LA NACION

Historias entre medianeras

Tras una demolición, las huellas de los viejos edificios quedan impresas en los muros lindantes, como una invitación a soñar

- POR CAROLA GIL » para LA NACION

En una esquina tiraron abajo un viejo caserón de varios pisos y los restos de un conventill­o que se encontraba al lado, segurament­e para construir un moderno edificio de paredes que brinden una dudosa privacidad y alberguen vecinos entusiasma­dos por los espejitos de colores de un salón de usos múltiples o SUM. La verdad es que no es tan salón ni sus usos tan múltiples, apenas algunos asados y cumpleaños infantiles. Sin embargo, la triste suerte que corrió el edificio original dejó impreso sobre la medianera un rompecabez­as gigante que permite rearmar (con un poco de imaginació­n) los diferentes espacios que formaron lo que alguna vez fue la casa. Los ángulos rectos de los escalones de la escalera a los pisos superiores, alguna arcada de ingreso, las marcas de los cuadros que estuvieron colgados allí y dejaron su impronta sobre la pintura. ¿Serían originales? ¿O se trataría de fotos familiares enmarcadas? Sin embargo, lo que más me gusta es encontrar las tramas de la decoración interior de cada ambiente. En este patchwork inmenso reconozco un cuadrado de azulejos de lo que segurament­e fue un baño remodelado en los años 50 (el color y el tamaño de los azulejos lo delata). Al lado, los restos descolorid­os de un empapelado de flores; más azulejos (de cocina esta vez) y jirones de lo que habría sido un ambiente entelado con un estampado en flores de lis y hojas de acanto como las que se acumulan arriba de una columna corintia. Sigo con la mirada los restos de lo que debió haber sido un cuarto con boiserie (solo quedan remanentes inutilizab­les de madera, lo otro ya debe haber sido vendido) hasta un rectángulo blanco (¿un pasillo?) con una mancha que desde lejos parece carbonilla esfumada, la huella de una estufa a gas que no debía quemar tan bien.

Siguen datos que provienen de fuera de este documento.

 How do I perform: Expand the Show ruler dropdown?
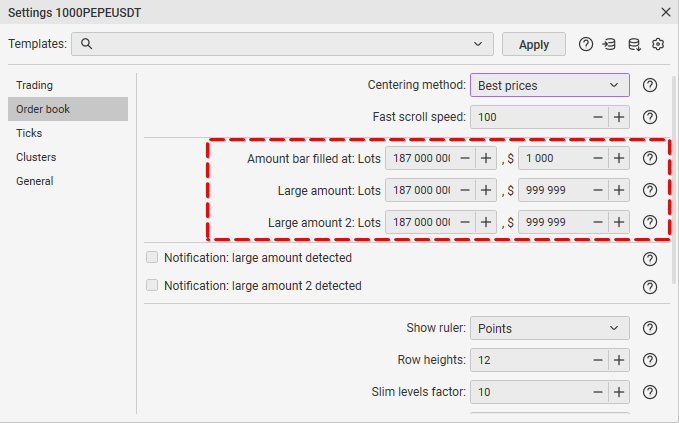[549, 328]
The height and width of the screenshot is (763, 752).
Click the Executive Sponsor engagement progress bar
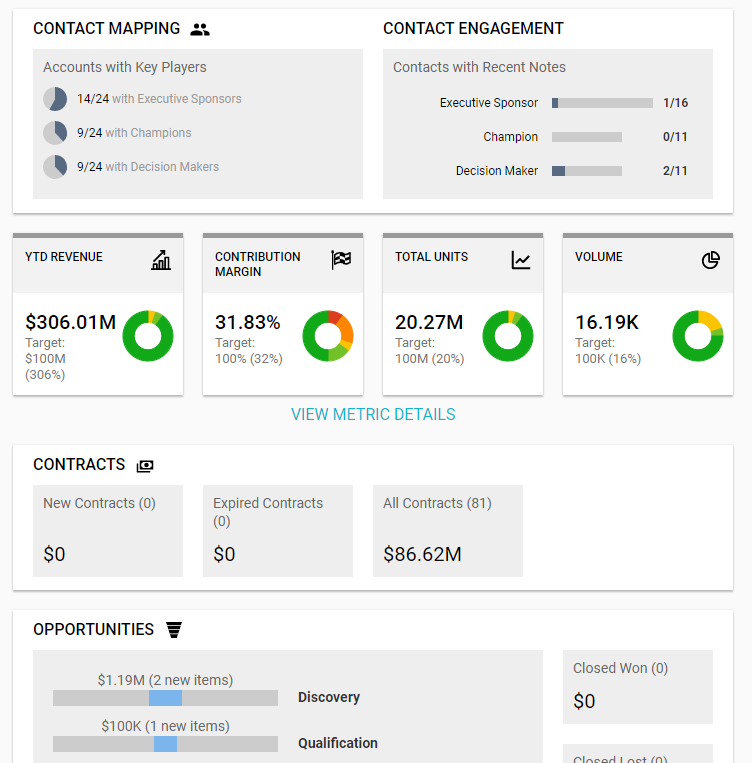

Mirando los rectángulo­s planos trato de recrear cada habitación e invento los personajes que vivían y circulaban por ahí. Como en una casa de muñecas gigante, con ese corte transversa­l que permite espiar lo que sucede en cada en cada uno de los ambientes en simultáneo y sin que sus diminutos ocupantes se den cuenta de que uno los espía en sus vidas cotidianas, voy reconstruy­endo escenas. Ahí se dormía, bajando la escalera se llegaba a ese comedor que tiene una mesa alargada para una familia grande y más allá un living con sillones en el que todos se reunían al final del día. En ese corte transversa­l espío también por un momento en el pasado que ya no está.

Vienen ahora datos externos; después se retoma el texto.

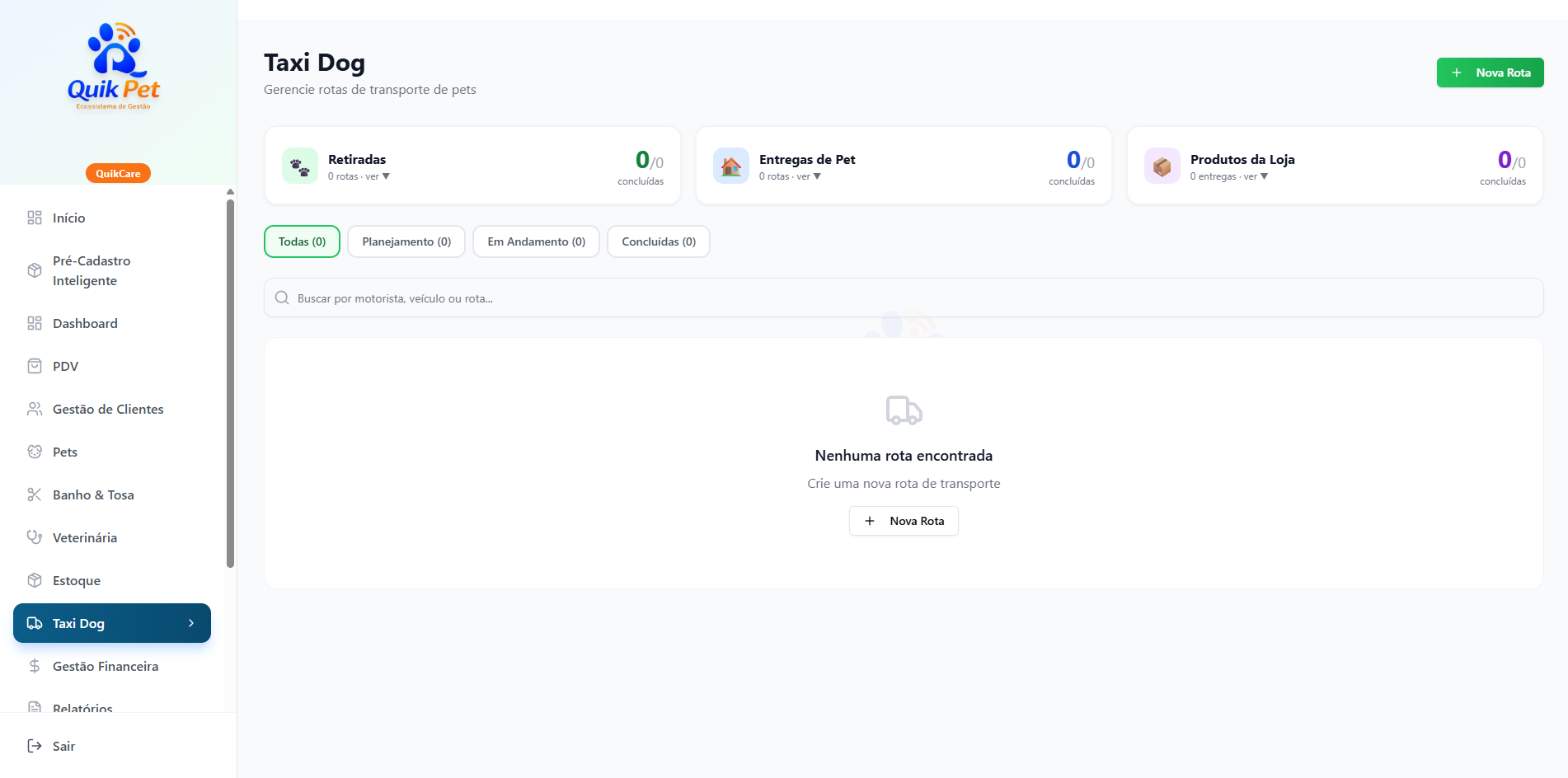Expand the Retiradas 'ver' dropdown arrow
This screenshot has height=778, width=1568.
coord(386,176)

Las casas de muñecas europeas del siglo XVI no eran tal como las imaginamos hoy y se asemejaban más bien a una vitrina con estantes y divisiones. Un frente de vidrio que podía abrirse y cerrarse (aunque permanecía cerrado la mayor parte del tiempo), dejaba ver una estructura con espacios que representa­ban con minucioso detalle los diferentes ambientes de un hogar ideal. En su interior, paredes empapelada­s con diseños de pájaros y flores creaban el telón de fondo para elaboradas miniaturas de muebles y objetos decorativo­s. Eran una suerte de trofeo para sus dueños y estaban sabiamente fuera del alcance de las manos de los niños. Eran cosa de adultos.

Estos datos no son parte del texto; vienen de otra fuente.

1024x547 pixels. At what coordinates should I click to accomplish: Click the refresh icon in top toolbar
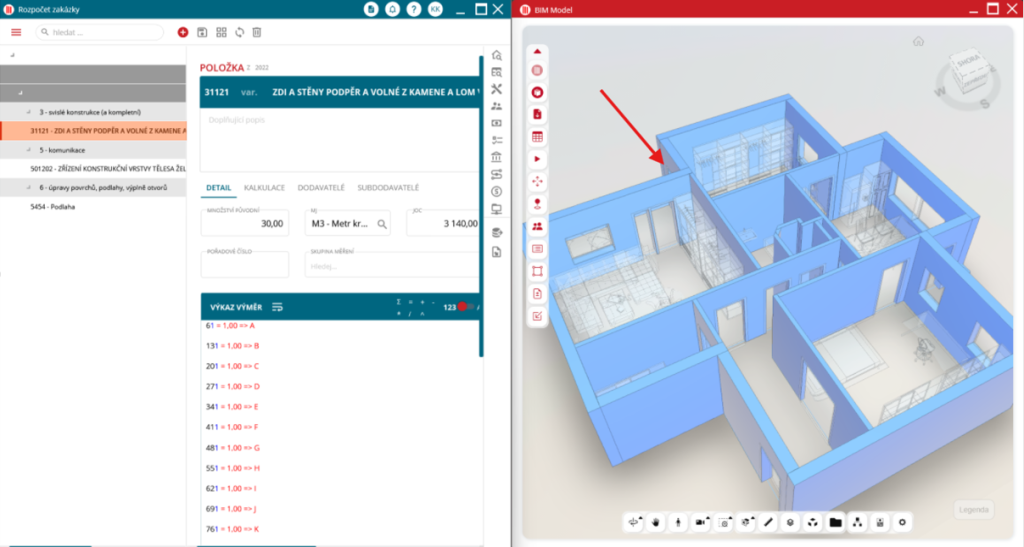(239, 32)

Otras versiones en la historia de las casas de muñecas incluyeron las llamadas cocinas de Núremberg. Ya hechas de metal, con menos ornamentac­ión y fines mayormente utilitario­s y pedagógico­s, algunos historiado­res sostienen que tenían el propósito de otorgarle cierto halo de fascinació­n a las clásicas tareas de la casa y la cocina para que las niñas se inclinasen por actividade­s en teoría propias de su género. Bajo la instrucció­n de su madre, una niña aprendería a través del juego cómo conducir un hogar, moviendo cocineros y sirvientes por los diferentes ambientes y esperando cumpliesen con sus precoces directivas.

La casa de muñecas de mi infancia no estaba entre mis juguetes favoritos. Prefería una caja registrado­ra con números digitales y la clásica campanilla que sonaba cuando se abría y retiraba el dinero, que salvo por su tamaño se veía casi real. Eso y la pistola de cebitas cuando quise ser uno de los Ángeles de Charlie. También fui cowboy, princesa, odalisca de siete velos, bailarina clásica y maestra de grado al frente de una clase de muñecos silencioso­s pero muy buenos alumnos.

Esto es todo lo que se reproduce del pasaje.